Inheritance Tax Refund

HMRC intensifies inheritance tax enforcement while processing record refunds

Four thousand inheritance tax (IHT) investigations resulted in the recovery of millions in unpaid tax, according to HMRC in recently published figures analysed by TWM Solicitors.

HMRC is understood to be reclaiming underpaid IHT, seeking data from other government and large agencies including the Land Registry, the Trust Registration Service and Google Maps, to investigate where discrepancies might be occurring. Reports suggest  investigations carried out by HMRC last year led to £246 million recovered through inheritance tax compliance activity.

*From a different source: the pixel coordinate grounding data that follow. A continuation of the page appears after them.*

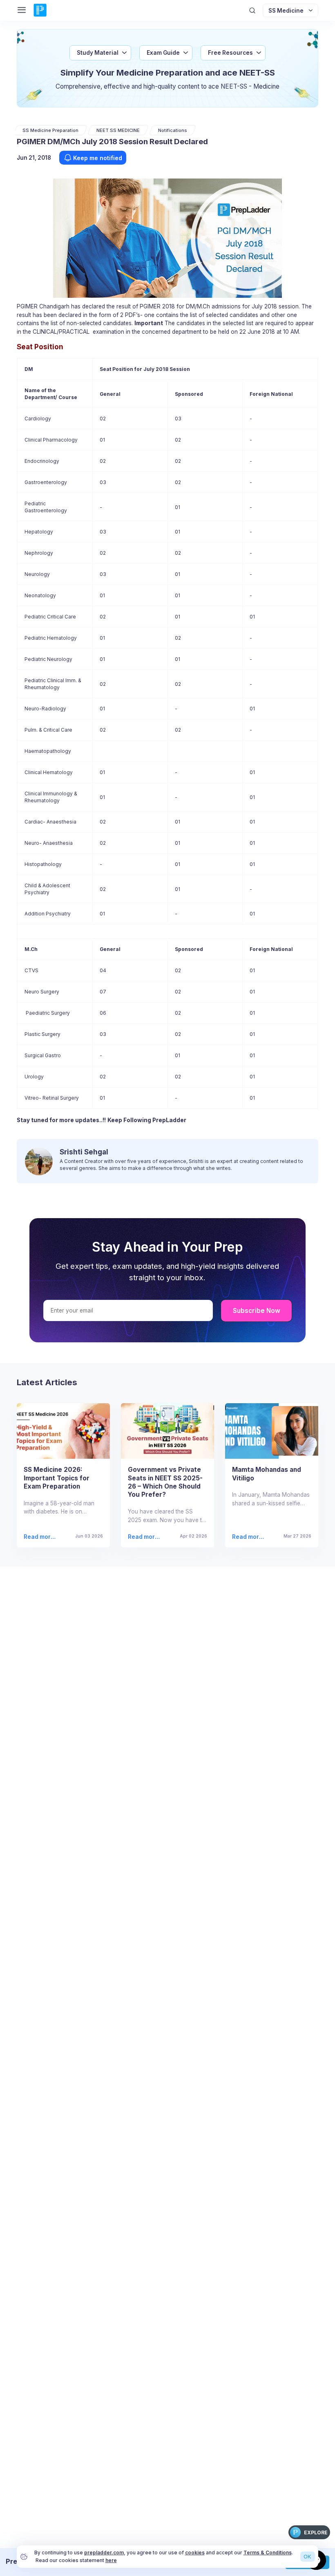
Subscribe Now (256, 1311)
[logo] (40, 11)
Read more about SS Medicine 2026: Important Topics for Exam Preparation (41, 1537)
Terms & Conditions (267, 2552)
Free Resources (230, 52)
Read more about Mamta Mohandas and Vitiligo (248, 1537)
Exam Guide (163, 52)
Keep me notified (97, 157)
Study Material (97, 52)
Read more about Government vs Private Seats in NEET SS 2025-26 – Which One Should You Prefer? (144, 1537)
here (111, 2560)
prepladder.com (104, 2552)
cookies (195, 2552)
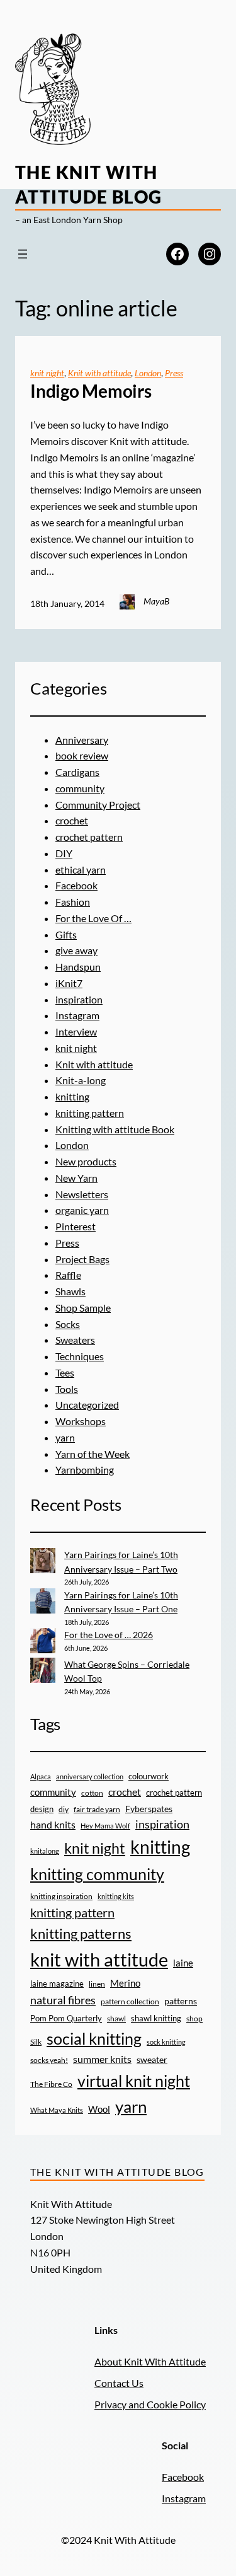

The data highlights how frozen inheritance tax thresholds have brought increasing numbers of estates into the IHT net. For parts of London and the south-east, even a relatively modest family home is now enough to trigger an IHT payment.

Timescales on payment are also placing considerable pressure on executors, often navigating the complex system for the first time. Tight timescales can also result in ‘best guess’ valuations of the estate at the date of death used to meet the deadline, TWM Solicitors warned. As the sale of property sometimes comes years later, if at all, many estates are being under or overpaid.

The current threshold of assets above £325,000 subject to 40% inheritance tax, or £500,000 if a home is left to children or grandchildren, has been fixed since 2009 and is set to remain until at least 2028. By combining their allowances, married couples and civil partners can effectively transfer up to £1 million without incurring tax. However, the number of estates caught by IHT is set to increase from April 2027, when pensions are set to be brought into the inheritance tax net.

Personal items, such as jewellery, antiques and furniture are particularly susceptible to mis-valuation or, in some cases, omission.  Lifetime gifts also frequently lead to disputes or compliance checks, particularly where records are incomplete. As executors are personally responsible for ensuring the correct amount of tax is paid, if an estate is distributed and a shortfall later identified, HMRC can pursue executors for the outstanding balance.

At the same time, falling asset values, particularly in relation to property, have resulted in HMRC processing an increasing number refunds on overpaid IHT. Executors can reclaim overpaid inheritance tax if a property sells for less than its estimated value within four years; for shares, the refund must be claimed within a year. Executors must apply to HMRC for the refund using IHT38 (for property) or an IHT35 (for investments) form, and may also be able to claim interest at 2.75pc.

According to The Telegraph, which analysed data received from HMRC, more than 6,000 estates received refunds last year, amounting to more than £300 million.

In August 2025, the government said it is reducing delays by training and deploying additional staff to work on inheritance tax. It is investing £52 million to digitalise the service from 2027–28, it added, “to make returns and payments simpler and faster”.